YOUR GOAL
Return the lines of the rows below, word for word, from the line containing "You are a GUI" through the end of the rows, both ends included. Leave the pictures out.

## begin

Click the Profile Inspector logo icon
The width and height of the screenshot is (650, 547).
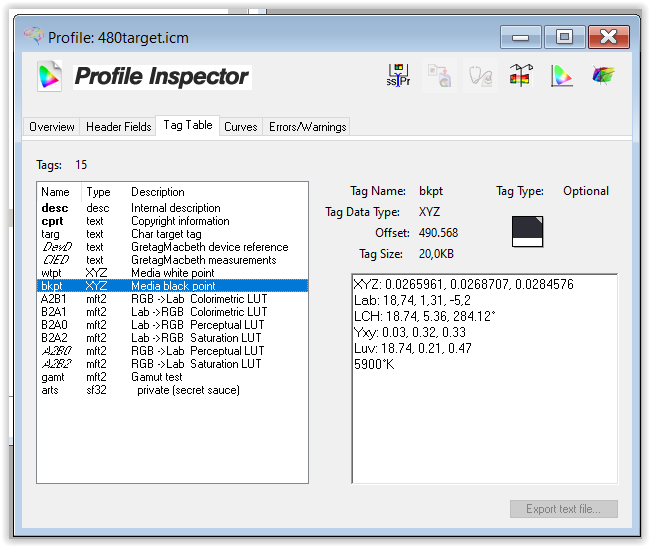tap(50, 76)
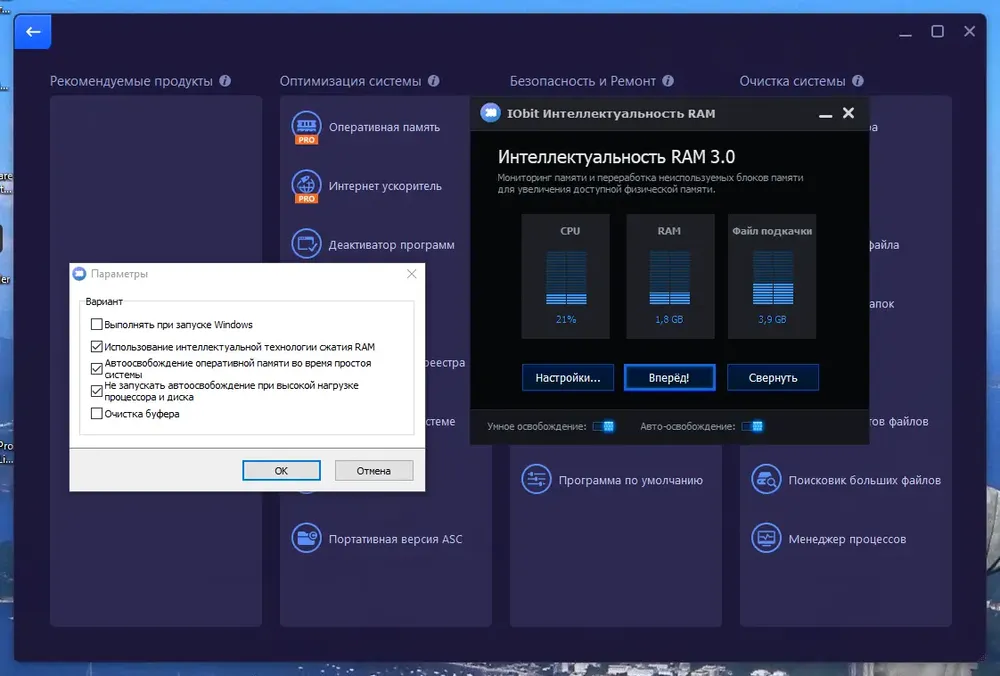Open the Портативная версия ASC icon
This screenshot has height=676, width=1000.
pyautogui.click(x=306, y=538)
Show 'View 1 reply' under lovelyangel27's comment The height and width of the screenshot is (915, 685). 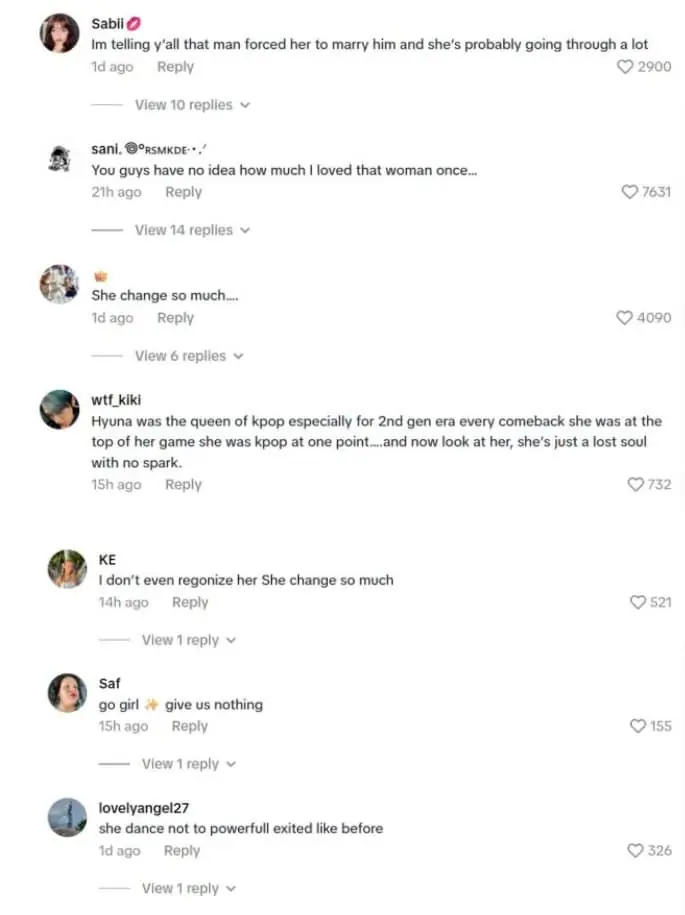[x=188, y=888]
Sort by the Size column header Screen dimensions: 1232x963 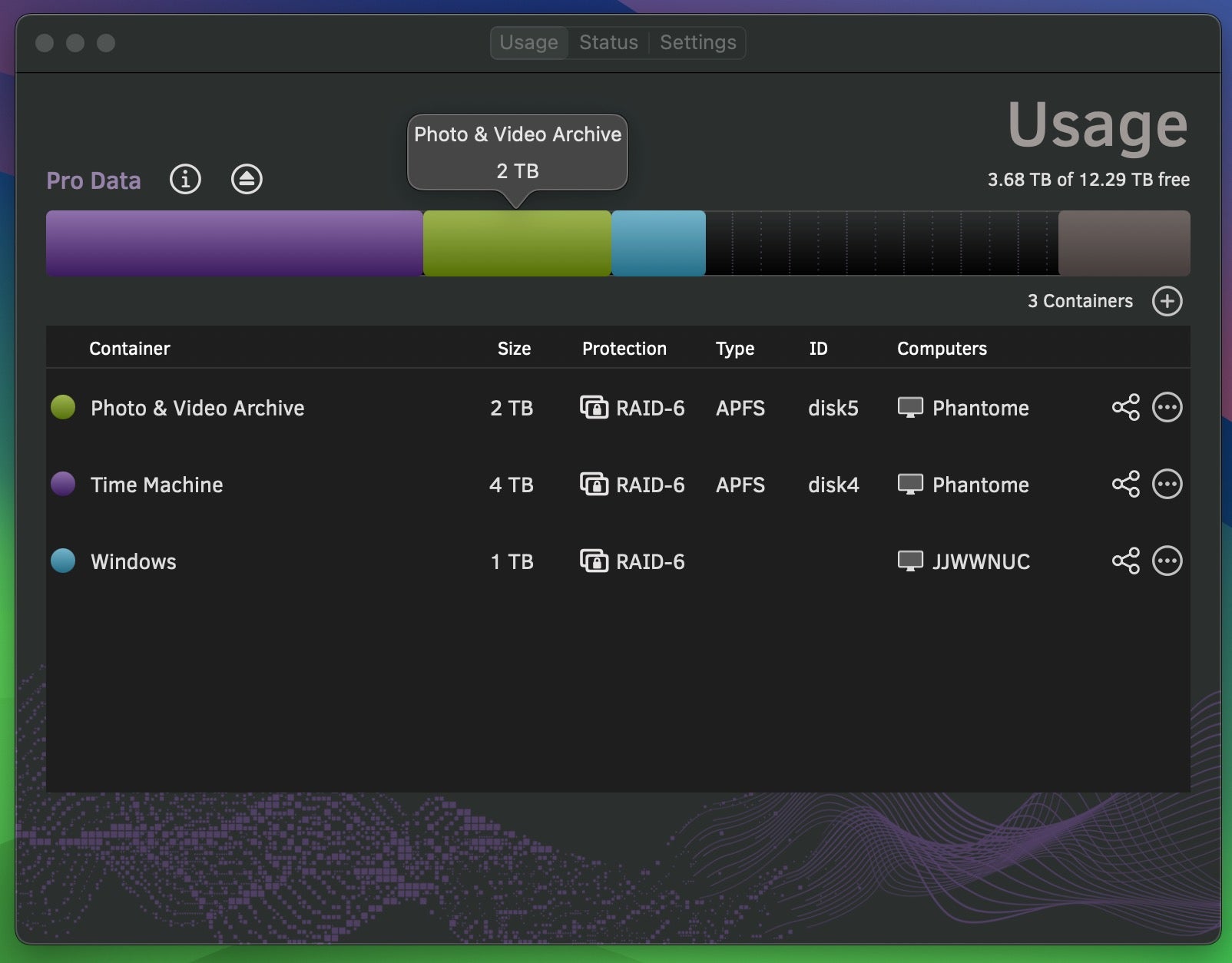pyautogui.click(x=514, y=349)
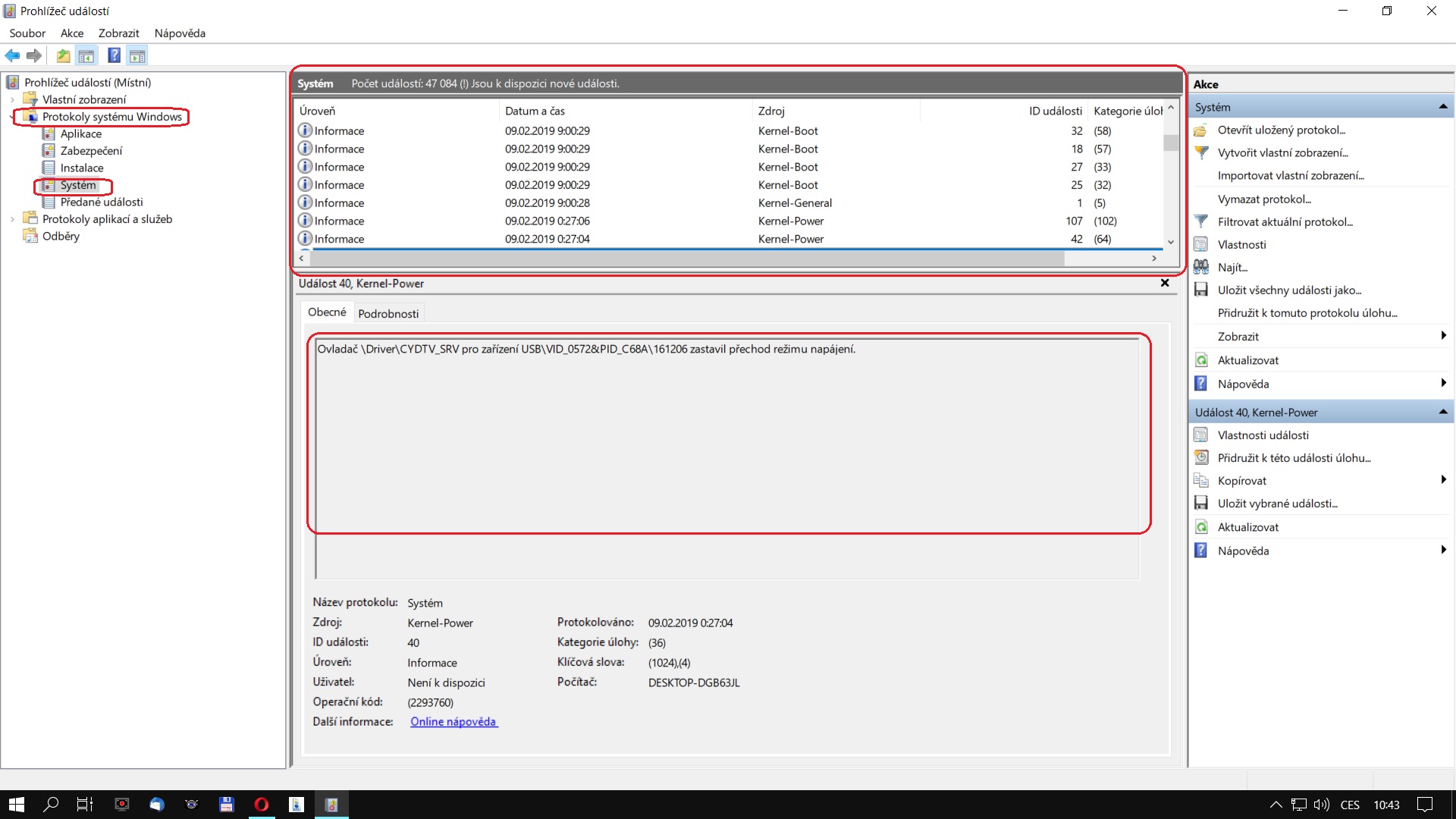
Task: Select Zabezpečení log in the tree
Action: [x=91, y=151]
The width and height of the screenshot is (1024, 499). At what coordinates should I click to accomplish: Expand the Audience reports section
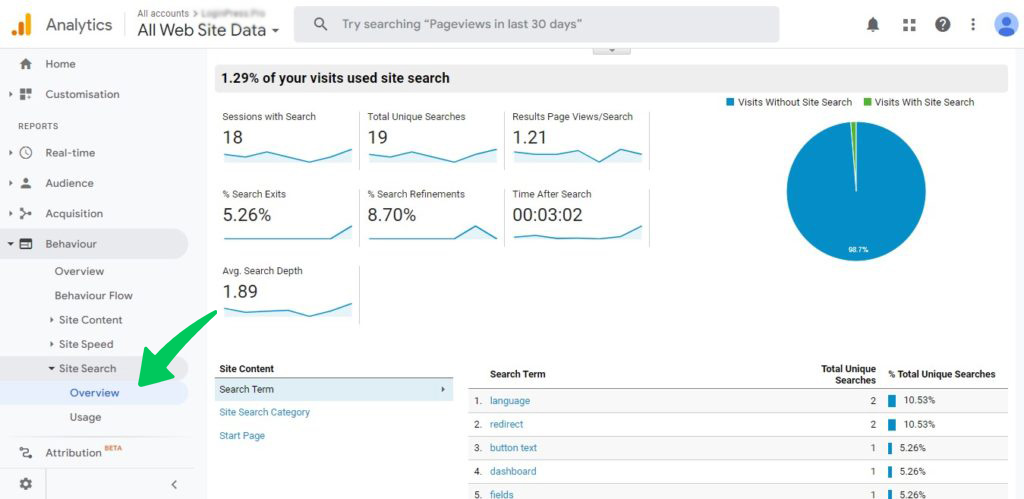(x=69, y=183)
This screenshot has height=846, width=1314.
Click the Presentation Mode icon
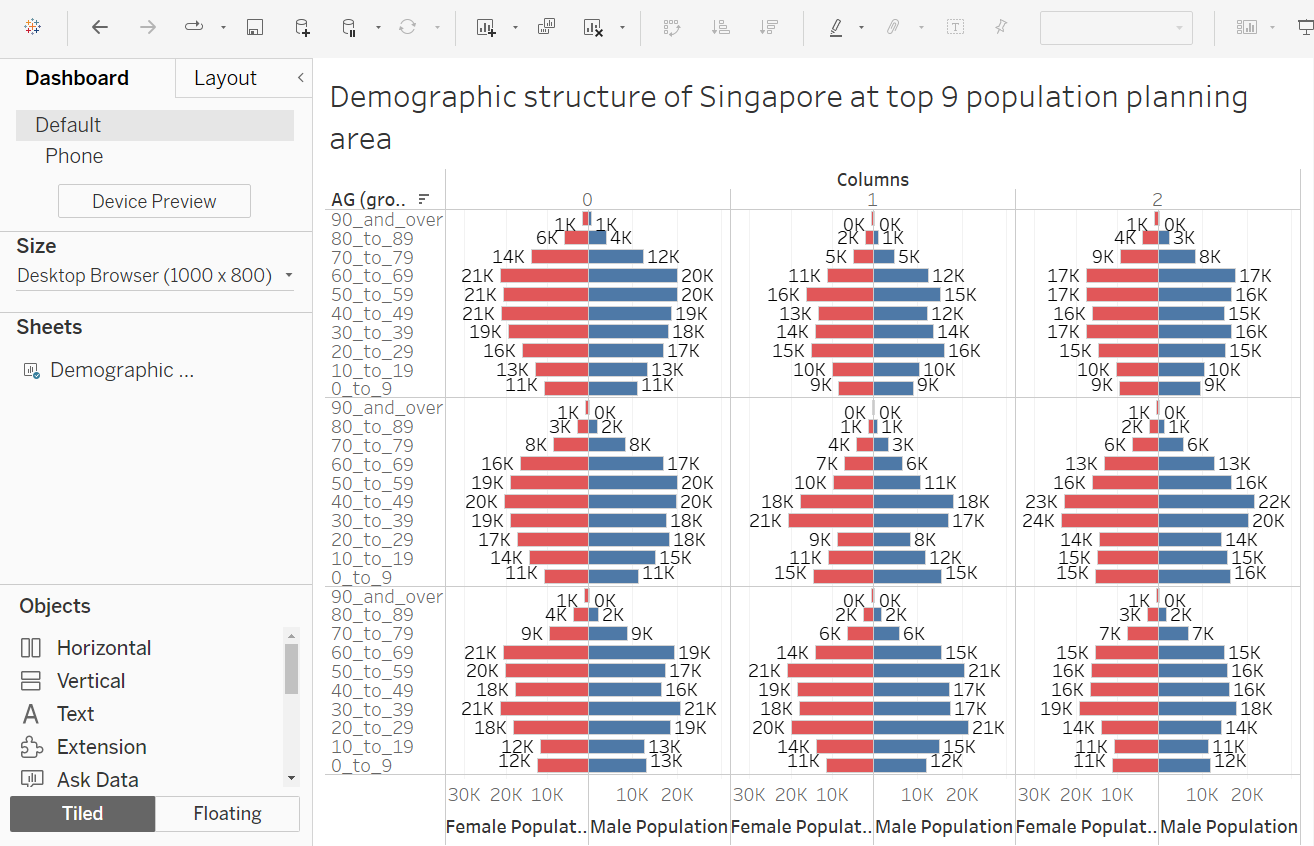pyautogui.click(x=1304, y=27)
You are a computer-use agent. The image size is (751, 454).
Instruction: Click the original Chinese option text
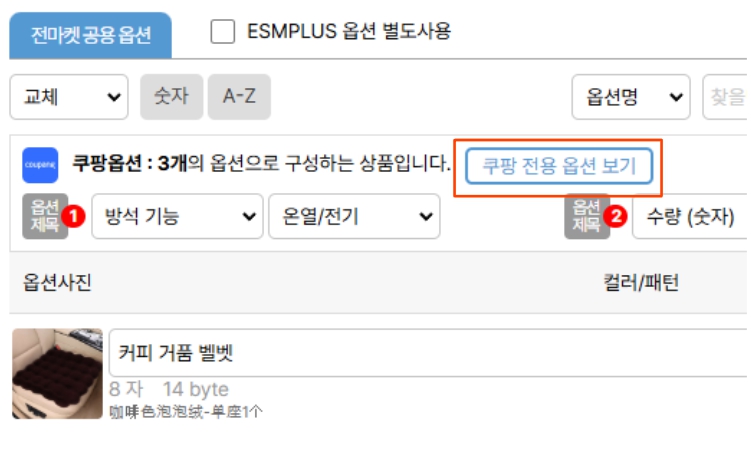[186, 411]
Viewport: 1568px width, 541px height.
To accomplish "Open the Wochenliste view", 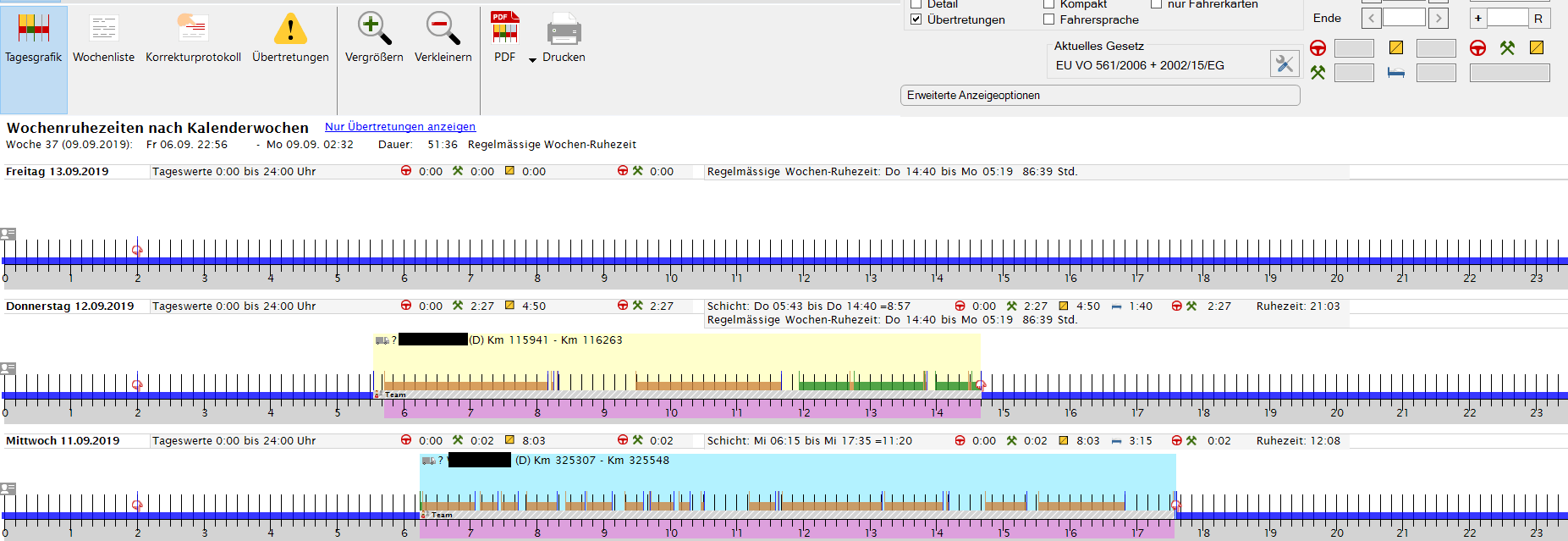I will coord(103,38).
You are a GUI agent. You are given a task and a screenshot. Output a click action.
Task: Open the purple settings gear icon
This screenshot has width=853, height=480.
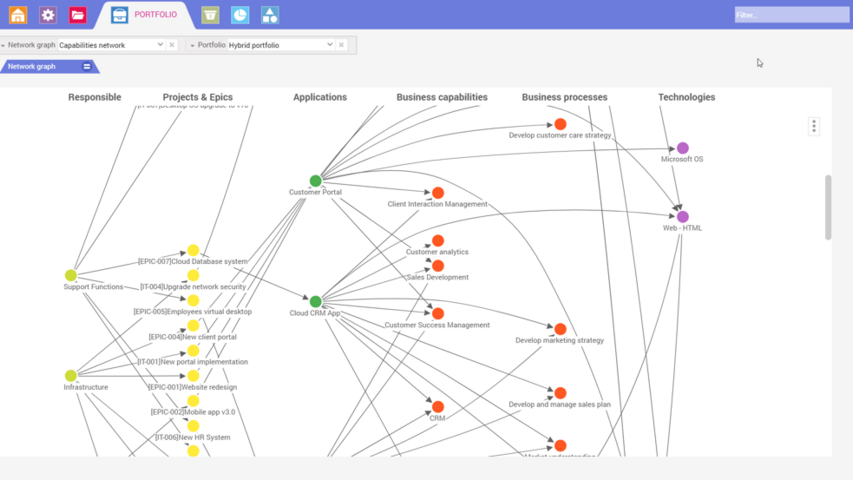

## end

ANSWER IN FULL
You are a GUI agent. You are given a task and a screenshot. Output a click action.
Task: Open the purple settings gear icon
This screenshot has width=853, height=480.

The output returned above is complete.